(Catch up on Part 1)
This series is a step by step visualization of the home office design process. The pandemic has made working from home a high priority for a vast many people. Therefore the home office has become one of our main interior design considerations lately. You may work from home full time, part time, or not at all. But you’ll benefit from having a dedicated area that provides focus and utility, while offering an atmosphere that inspires you to spend time in it. Consider it a worthwhile investment of your time to imagine your ideal home office.
If you’ve ever taken a painting class, you may have been told to start with the biggest brush you have to really cover your canvas, and block out your picture. Then you refine to smaller tools as you hone in on the fine detail. Same thing here. Before you can decide what type of aromatherapy will shepherd you through the most stressful of work days, you need to answer some big picture questions. Where will your space be? What relative shape and size is it? What architectural details will you be working with (ceiling height, doors, windows, etcetera).
If you have more than one option for where your office could go, here are some considerations. Think about how open or secluded it needs to be. You might like the intimacy of an enclosed space. Or you might prefer an open air plan, continuous with the rest of your home. If noise intrusions are a perpetual battle for you, then the placement of the office can be your first line of defense. For example, will it overlook a city street or a backyard? And if you have familial distractions, you may need a door that closes. Alternately, your workspace could simply face away from everyone (and include sound blocking headphones!)
At this early stage, I recommend that you give some thought to how you want it to feel. Whether it’s a vision of a certain kind of light (daylight, lamps, ceiling fixtures), a mood (warm, cool, minimal, layered), or your notions of shape (organic, geometric, something in between). This broad stroke thinking helps you achieve some clarity as you form your plan. It can be helpful to work from two angles: one practical, and one psychological (so-called “needs” versus “wants”).

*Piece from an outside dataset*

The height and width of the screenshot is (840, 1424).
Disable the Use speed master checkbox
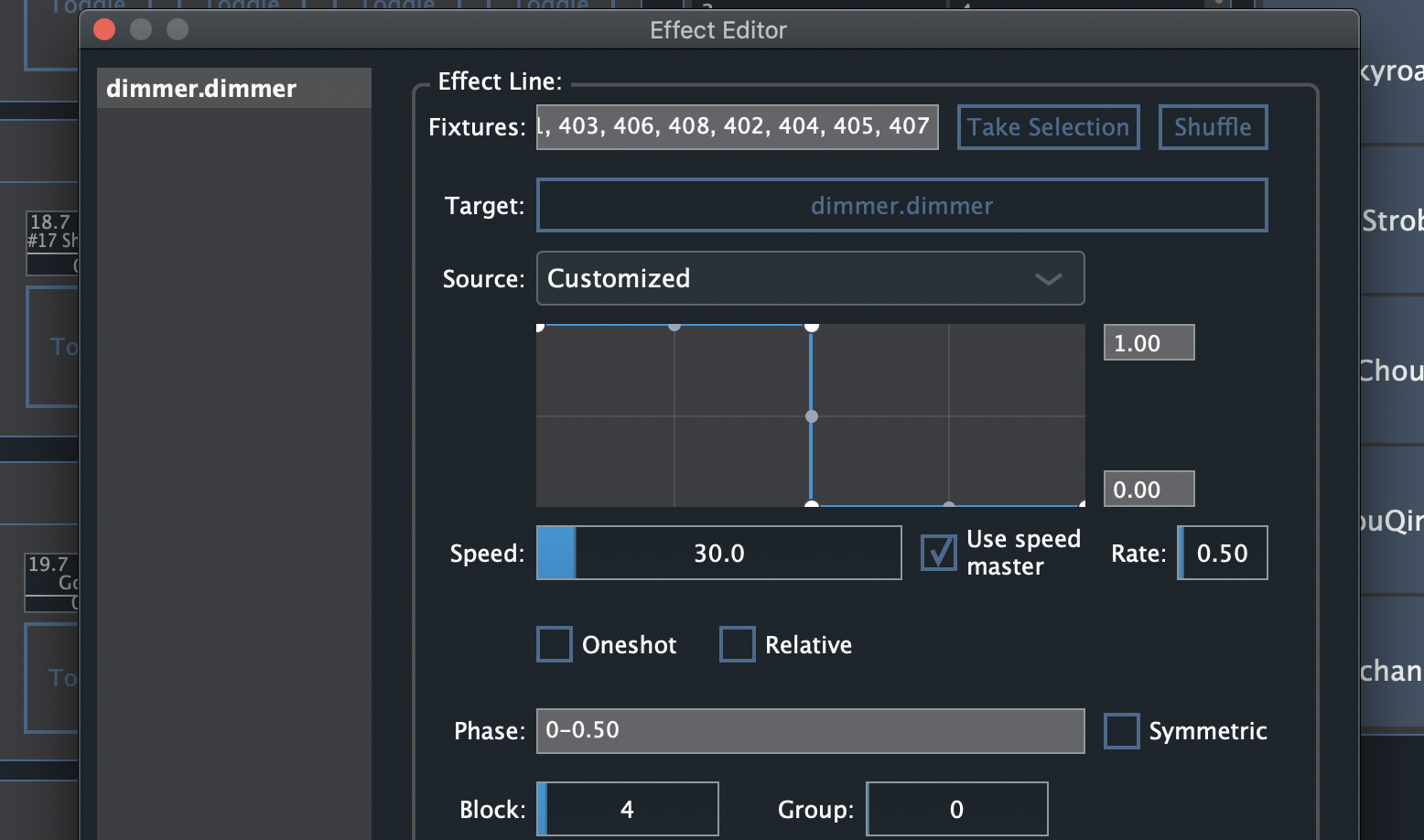coord(939,553)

Even though I’m advocating for starting with broad strokes before you refine, it is still important to work on your overall vision the entire time you’re designing. If, from early on, you can conjure a clear image in your mind’s eye of what the space will look like, you will find it so much easier to guide yourself through all the decisions that come along in the process. Yes, you may need to be flexible around some details: when you work with contractors, electricians, or other tradespeople, you may find out that some of your wishes cannot happen exactly the way you want, for practical reasons. But if your vision is strong, you’ll be able to navigate those hiccups and find suitable alternatives.
In design, it pays to be ready for challenges and problem solving. But it’s equally important to honor your vision, so that you get what you really need at the end of it all.